- TASK TO COMPLETE -
Rewrite every line of the material below as a JSON list of strings, one string per line, leaving out blank lines.

* start RECORD EXTRACTS *

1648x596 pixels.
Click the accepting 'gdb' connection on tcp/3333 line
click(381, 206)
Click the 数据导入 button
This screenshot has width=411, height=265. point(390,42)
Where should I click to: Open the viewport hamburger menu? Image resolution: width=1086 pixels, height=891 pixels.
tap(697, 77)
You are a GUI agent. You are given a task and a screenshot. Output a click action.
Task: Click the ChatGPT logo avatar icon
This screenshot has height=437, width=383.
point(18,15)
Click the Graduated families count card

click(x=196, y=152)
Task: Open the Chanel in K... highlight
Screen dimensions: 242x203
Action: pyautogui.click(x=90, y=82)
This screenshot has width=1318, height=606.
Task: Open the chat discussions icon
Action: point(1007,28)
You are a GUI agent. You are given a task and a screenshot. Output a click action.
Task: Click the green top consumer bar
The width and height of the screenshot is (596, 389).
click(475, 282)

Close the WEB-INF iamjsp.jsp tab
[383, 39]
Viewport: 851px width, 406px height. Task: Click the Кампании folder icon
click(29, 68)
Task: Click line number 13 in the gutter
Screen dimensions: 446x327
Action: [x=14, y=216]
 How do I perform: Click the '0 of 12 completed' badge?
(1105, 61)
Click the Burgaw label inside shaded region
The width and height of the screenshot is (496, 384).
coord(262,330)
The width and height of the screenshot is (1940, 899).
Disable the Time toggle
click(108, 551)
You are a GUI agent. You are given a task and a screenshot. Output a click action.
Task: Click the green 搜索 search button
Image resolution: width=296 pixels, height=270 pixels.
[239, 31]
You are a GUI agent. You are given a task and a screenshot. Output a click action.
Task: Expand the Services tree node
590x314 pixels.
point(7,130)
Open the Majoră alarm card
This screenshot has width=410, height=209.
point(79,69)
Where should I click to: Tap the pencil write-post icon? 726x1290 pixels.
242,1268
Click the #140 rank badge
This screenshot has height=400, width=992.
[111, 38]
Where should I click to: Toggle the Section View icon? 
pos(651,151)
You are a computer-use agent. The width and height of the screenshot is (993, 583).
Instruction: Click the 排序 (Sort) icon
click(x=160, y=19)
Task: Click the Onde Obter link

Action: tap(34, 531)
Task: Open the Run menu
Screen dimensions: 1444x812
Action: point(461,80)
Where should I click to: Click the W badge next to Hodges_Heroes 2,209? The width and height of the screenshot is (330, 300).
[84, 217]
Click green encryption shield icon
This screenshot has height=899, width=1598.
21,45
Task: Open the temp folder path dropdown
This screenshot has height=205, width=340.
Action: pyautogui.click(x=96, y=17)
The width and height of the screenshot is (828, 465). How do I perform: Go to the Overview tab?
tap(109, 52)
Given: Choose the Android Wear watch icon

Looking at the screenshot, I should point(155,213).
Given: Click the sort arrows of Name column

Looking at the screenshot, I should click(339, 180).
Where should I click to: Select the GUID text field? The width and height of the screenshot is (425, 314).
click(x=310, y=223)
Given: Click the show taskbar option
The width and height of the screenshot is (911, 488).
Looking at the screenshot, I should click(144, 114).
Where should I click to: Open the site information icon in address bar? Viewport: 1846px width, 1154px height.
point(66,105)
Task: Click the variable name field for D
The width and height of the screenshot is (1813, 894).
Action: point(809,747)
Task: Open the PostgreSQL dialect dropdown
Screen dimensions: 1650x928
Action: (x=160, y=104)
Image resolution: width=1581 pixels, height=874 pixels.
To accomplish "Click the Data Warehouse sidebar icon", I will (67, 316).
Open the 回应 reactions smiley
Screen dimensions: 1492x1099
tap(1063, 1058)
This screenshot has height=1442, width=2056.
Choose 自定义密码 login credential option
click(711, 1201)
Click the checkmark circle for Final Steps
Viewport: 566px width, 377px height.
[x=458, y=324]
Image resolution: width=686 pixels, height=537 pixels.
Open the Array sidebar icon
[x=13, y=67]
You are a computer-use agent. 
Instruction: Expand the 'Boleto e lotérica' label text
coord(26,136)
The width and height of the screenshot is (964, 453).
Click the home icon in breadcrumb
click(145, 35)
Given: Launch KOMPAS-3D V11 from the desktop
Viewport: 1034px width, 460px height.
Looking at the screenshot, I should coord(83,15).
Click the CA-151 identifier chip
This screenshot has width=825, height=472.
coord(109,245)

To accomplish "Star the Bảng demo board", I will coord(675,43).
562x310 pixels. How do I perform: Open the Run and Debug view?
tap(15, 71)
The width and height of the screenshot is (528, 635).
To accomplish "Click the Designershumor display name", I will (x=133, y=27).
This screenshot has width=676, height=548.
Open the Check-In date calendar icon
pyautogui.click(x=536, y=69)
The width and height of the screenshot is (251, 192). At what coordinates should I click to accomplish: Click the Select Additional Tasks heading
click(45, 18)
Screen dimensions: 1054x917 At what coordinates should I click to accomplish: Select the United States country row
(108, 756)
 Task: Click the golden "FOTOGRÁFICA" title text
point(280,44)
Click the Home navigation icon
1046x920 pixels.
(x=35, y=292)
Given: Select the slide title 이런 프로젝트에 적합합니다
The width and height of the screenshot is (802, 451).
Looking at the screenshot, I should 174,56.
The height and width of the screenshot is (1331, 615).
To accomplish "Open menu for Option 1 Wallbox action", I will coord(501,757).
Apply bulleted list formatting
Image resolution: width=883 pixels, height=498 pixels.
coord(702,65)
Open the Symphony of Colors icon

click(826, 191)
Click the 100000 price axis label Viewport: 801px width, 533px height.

* end RECORD EXTRACTS *

- THE REPLY -
[
  "1648x596 pixels.",
  "Click the accepting 'gdb' connection on tcp/3333 line",
  "click(381, 206)",
  "Click the 数据导入 button",
  "This screenshot has width=411, height=265. point(390,42)",
  "Where should I click to: Open the viewport hamburger menu? Image resolution: width=1086 pixels, height=891 pixels.",
  "tap(697, 77)",
  "You are a GUI agent. You are given a task and a screenshot. Output a click action.",
  "Task: Click the ChatGPT logo avatar icon",
  "This screenshot has height=437, width=383.",
  "point(18,15)",
  "Click the Graduated families count card",
  "click(x=196, y=152)",
  "Task: Open the Chanel in K... highlight",
  "Screen dimensions: 242x203",
  "Action: pyautogui.click(x=90, y=82)",
  "This screenshot has width=1318, height=606.",
  "Task: Open the chat discussions icon",
  "Action: point(1007,28)",
  "You are a GUI agent. You are given a task and a screenshot. Output a click action.",
  "Task: Click the green top consumer bar",
  "The width and height of the screenshot is (596, 389).",
  "click(475, 282)",
  "Close the WEB-INF iamjsp.jsp tab",
  "[383, 39]",
  "Viewport: 851px width, 406px height. Task: Click the Кампании folder icon",
  "click(29, 68)",
  "Task: Click line number 13 in the gutter",
  "Screen dimensions: 446x327",
  "Action: [x=14, y=216]",
  " How do I perform: Click the '0 of 12 completed' badge?",
  "(1105, 61)",
  "Click the Burgaw label inside shaded region",
  "The width and height of the screenshot is (496, 384).",
  "coord(262,330)",
  "The width and height of the screenshot is (1940, 899).",
  "Disable the Time toggle",
  "click(108, 551)",
  "You are a GUI agent. You are given a task and a screenshot. Output a click action.",
  "Task: Click the green 搜索 search button",
  "Image resolution: width=296 pixels, height=270 pixels.",
  "[239, 31]",
  "You are a GUI agent. You are given a task and a screenshot. Output a click action.",
  "Task: Expand the Services tree node",
  "590x314 pixels.",
  "point(7,130)",
  "Open the Majoră alarm card",
  "This screenshot has width=410, height=209.",
  "point(79,69)",
  "Where should I click to: Tap the pencil write-post icon? 726x1290 pixels.",
  "242,1268",
  "Click the #140 rank badge",
  "This screenshot has height=400, width=992.",
  "[111, 38]",
  "Where should I click to: Toggle the Section View icon? ",
  "pos(651,151)",
  "You are a computer-use agent. The width and height of the screenshot is (993, 583).",
  "Instruction: Click the 排序 (Sort) icon",
  "click(x=160, y=19)",
  "Task: Click the Onde Obter link",
  "Action: tap(34, 531)",
  "Task: Open the Run menu",
  "Screen dimensions: 1444x812",
  "Action: point(461,80)",
  "Where should I click to: Click the W badge next to Hodges_Heroes 2,209? The width and height of the screenshot is (330, 300).",
  "[84, 217]",
  "Click green encryption shield icon",
  "This screenshot has height=899, width=1598.",
  "21,45",
  "Task: Open the temp folder path dropdown",
  "This screenshot has height=205, width=340.",
  "Action: pyautogui.click(x=96, y=17)",
  "The width and height of the screenshot is (828, 465). How do I perform: Go to the Overview tab?",
  "tap(109, 52)",
  "Given: Choose the Android Wear watch icon",
  "Looking at the screenshot, I should point(155,213).",
  "Given: Click the sort arrows of Name column",
  "Looking at the screenshot, I should click(339, 180).",
  "Where should I click to: Select the GUID text field? The width and height of the screenshot is (425, 314).",
  "click(x=310, y=223)",
  "Given: Click the show taskbar option",
  "The width and height of the screenshot is (911, 488).",
  "Looking at the screenshot, I should click(144, 114).",
  "Where should I click to: Open the site information icon in address bar? Viewport: 1846px width, 1154px height.",
  "point(66,105)",
  "Task: Click the variable name field for D",
  "The width and height of the screenshot is (1813, 894).",
  "Action: point(809,747)",
  "Task: Open the PostgreSQL dialect dropdown",
  "Screen dimensions: 1650x928",
  "Action: (x=160, y=104)",
  "Image resolution: width=1581 pixels, height=874 pixels.",
  "To accomplish \"Click the Data Warehouse sidebar icon\", I will (67, 316).",
  "Open the 回应 reactions smiley",
  "Screen dimensions: 1492x1099",
  "tap(1063, 1058)",
  "This screenshot has height=1442, width=2056.",
  "Choose 自定义密码 login credential option",
  "click(711, 1201)",
  "Click the checkmark circle for Final Steps",
  "Viewport: 566px width, 377px height.",
  "[x=458, y=324]",
  "Image resolution: width=686 pixels, height=537 pixels.",
  "Open the Array sidebar icon",
  "[x=13, y=67]",
  "You are a computer-use agent. ",
  "Instruction: Expand the 'Boleto e lotérica' label text",
  "coord(26,136)",
  "The width and height of the screenshot is (964, 453).",
  "Click the home icon in breadcrumb",
  "click(145, 35)",
  "Given: Launch KOMPAS-3D V11 from the desktop",
  "Viewport: 1034px width, 460px height.",
  "Looking at the screenshot, I should coord(83,15).",
  "Click the CA-151 identifier chip",
  "This screenshot has width=825, height=472.",
  "coord(109,245)",
  "To accomplish \"Star the Bảng demo board\", I will coord(675,43).",
  "562x310 pixels. How do I perform: Open the Run and Debug view?",
  "tap(15, 71)",
  "The width and height of the screenshot is (528, 635).",
  "To accomplish \"Click the Designershumor display name\", I will (x=133, y=27).",
  "This screenshot has width=676, height=548.",
  "Open the Check-In date calendar icon",
  "pyautogui.click(x=536, y=69)",
  "The width and height of the screenshot is (251, 192). At what coordinates should I click to accomplish: Click the Select Additional Tasks heading",
  "click(45, 18)",
  "Screen dimensions: 1054x917 At what coordinates should I click to accomplish: Select the United States country row",
  "(108, 756)",
  " Task: Click the golden \"FOTOGRÁFICA\" title text",
  "point(280,44)",
  "Click the Home navigation icon",
  "1046x920 pixels.",
  "(x=35, y=292)",
  "Given: Select the slide title 이런 프로젝트에 적합합니다",
  "The width and height of the screenshot is (802, 451).",
  "Looking at the screenshot, I should 174,56.",
  "The height and width of the screenshot is (1331, 615).",
  "To accomplish \"Open menu for Option 1 Wallbox action\", I will coord(501,757).",
  "Apply bulleted list formatting",
  "Image resolution: width=883 pixels, height=498 pixels.",
  "coord(702,65)",
  "Open the Symphony of Colors icon",
  "click(826, 191)",
  "Click the 100000 price axis label Viewport: 801px width, 533px height."
]